Elway não é bobo. Não pode descartar Tebow logo de cara e logo agora. Justamente por tudo isso citado acima. Justamente por Tebow ter voltado a colocar o nome dos Broncos na mídia e ter gerado tantas discussões. Desde Tiger Woods, um esportista não tinha sido tão debatido na mídia americana .E John Elway não pode nadar contra essa corrente. Pelo menos não agora.

Apesar de todo o apoio dado a Tebow, nas últimas semanas, é notório que Tim Tebow não é nem de longe o quarterback dos sonhos de John Elway. O jeito é tolerar ele por mais um tempo. Até ele errar e o mundo, novamente, cair em cima de Tebow. É o que Elway espera acontecer.

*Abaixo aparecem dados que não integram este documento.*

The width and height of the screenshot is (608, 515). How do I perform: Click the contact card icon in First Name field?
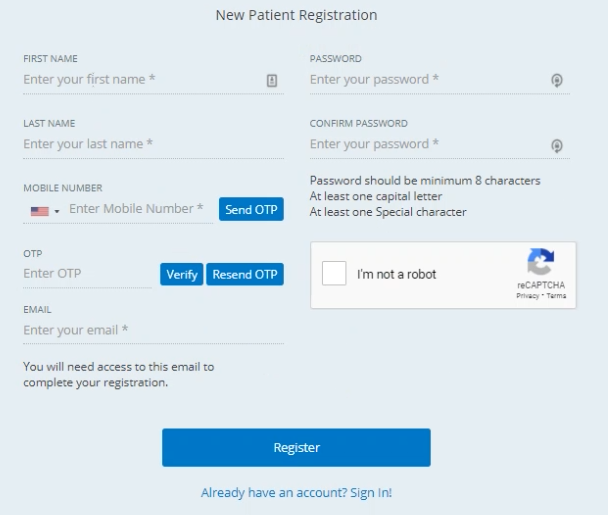click(x=272, y=81)
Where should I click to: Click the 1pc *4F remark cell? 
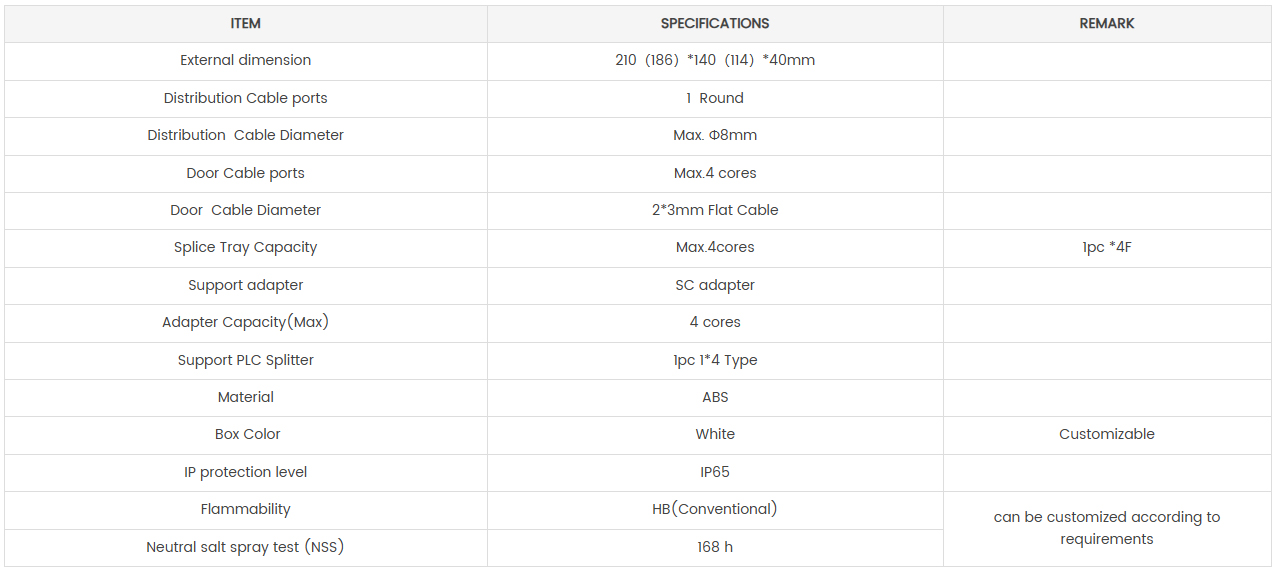(x=1107, y=247)
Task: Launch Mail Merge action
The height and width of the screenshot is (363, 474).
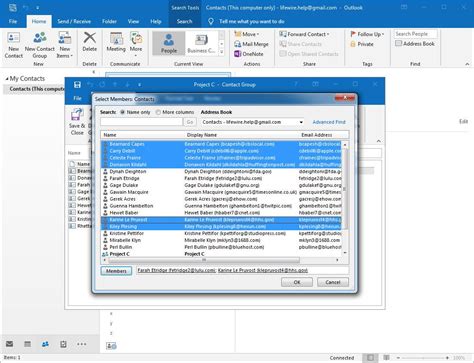Action: [x=251, y=44]
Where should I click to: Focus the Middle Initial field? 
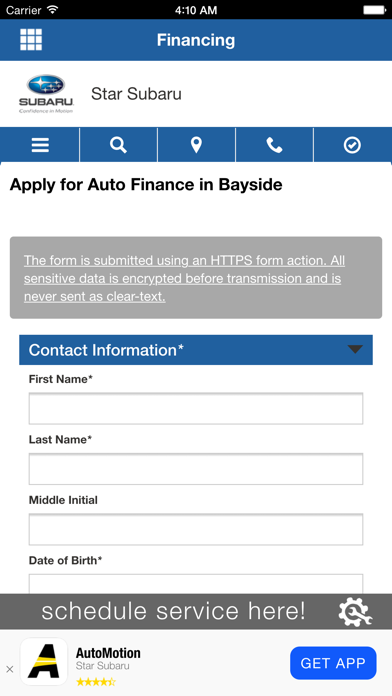196,530
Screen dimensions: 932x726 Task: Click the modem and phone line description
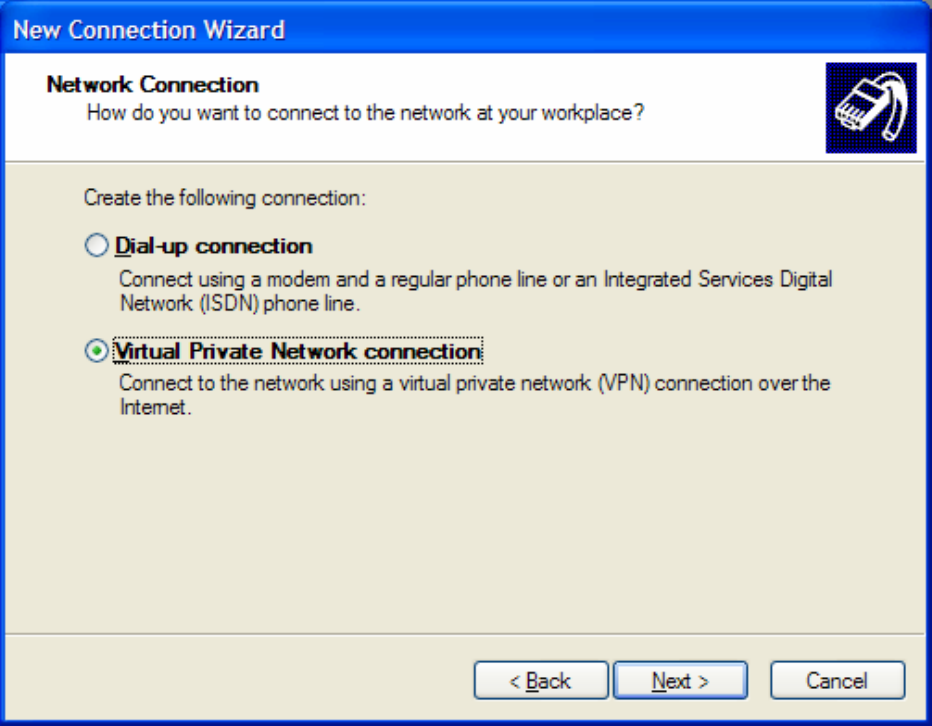(330, 280)
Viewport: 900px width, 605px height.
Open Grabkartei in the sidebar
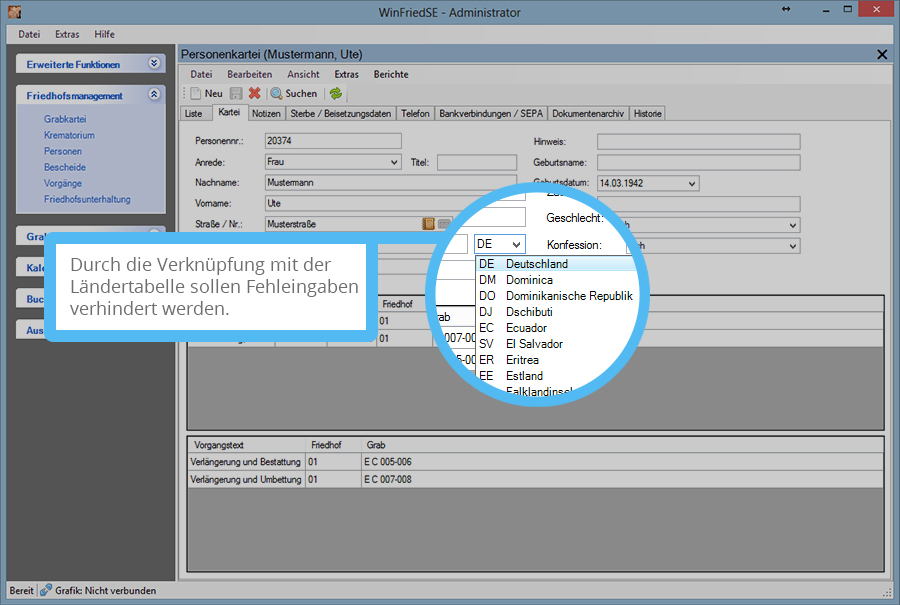pyautogui.click(x=65, y=119)
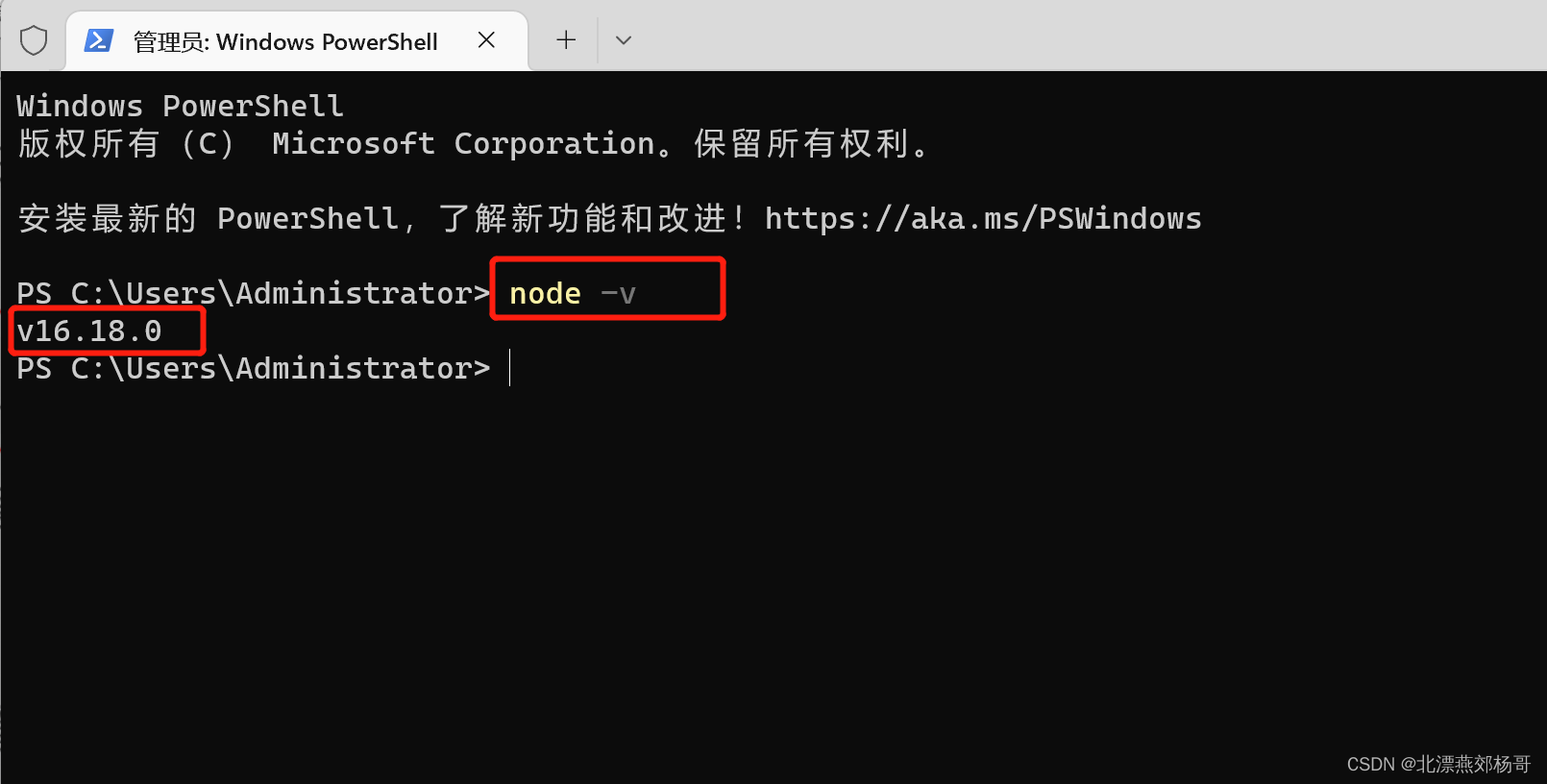Select the 管理员: Windows PowerShell tab

click(x=285, y=40)
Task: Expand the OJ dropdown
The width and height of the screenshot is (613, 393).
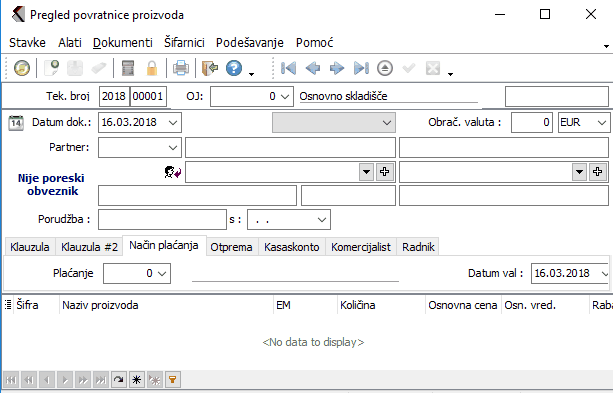Action: tap(285, 96)
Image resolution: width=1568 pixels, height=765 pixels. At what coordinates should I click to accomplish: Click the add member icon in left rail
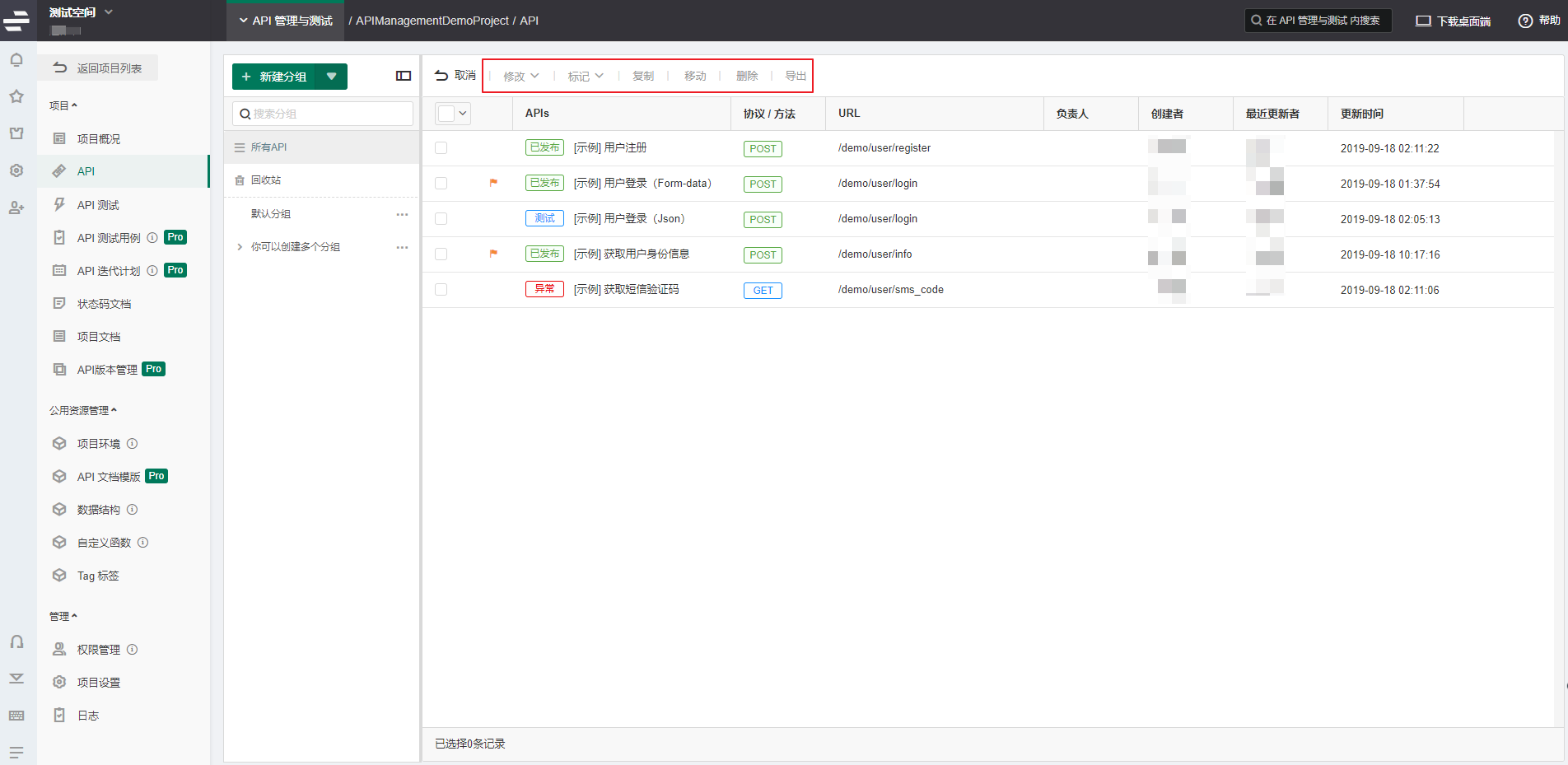[x=16, y=208]
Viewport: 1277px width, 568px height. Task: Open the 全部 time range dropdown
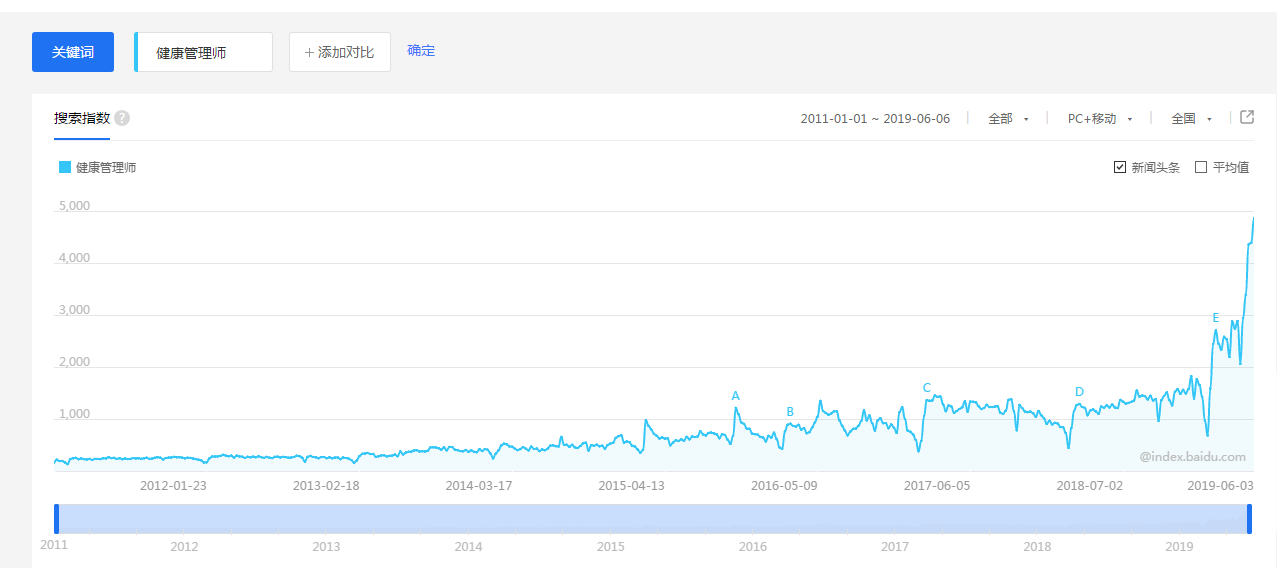(1008, 118)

Ele tinha tudo já preparado este ano. Mas não contava com 7 vitórias. Denver então perdeu 3 jogos seguidos e foi aos Playoffs pegar Pittsburgh. Era tudo que Elway queria e sonhava. Conseguiria se ver livre de Tebow e não haveria quem discordasse. Só que Tebow fez o que fez contra os Steelers. E o lendário quarterback do Denver Broncos se viu novamente em outra sinuca de bico. Agora precisa manter Tebow pelo menos até o início da temporada 2012-13. E também torcer para que aTtebowmania tenha, de fato, chegado ao fim.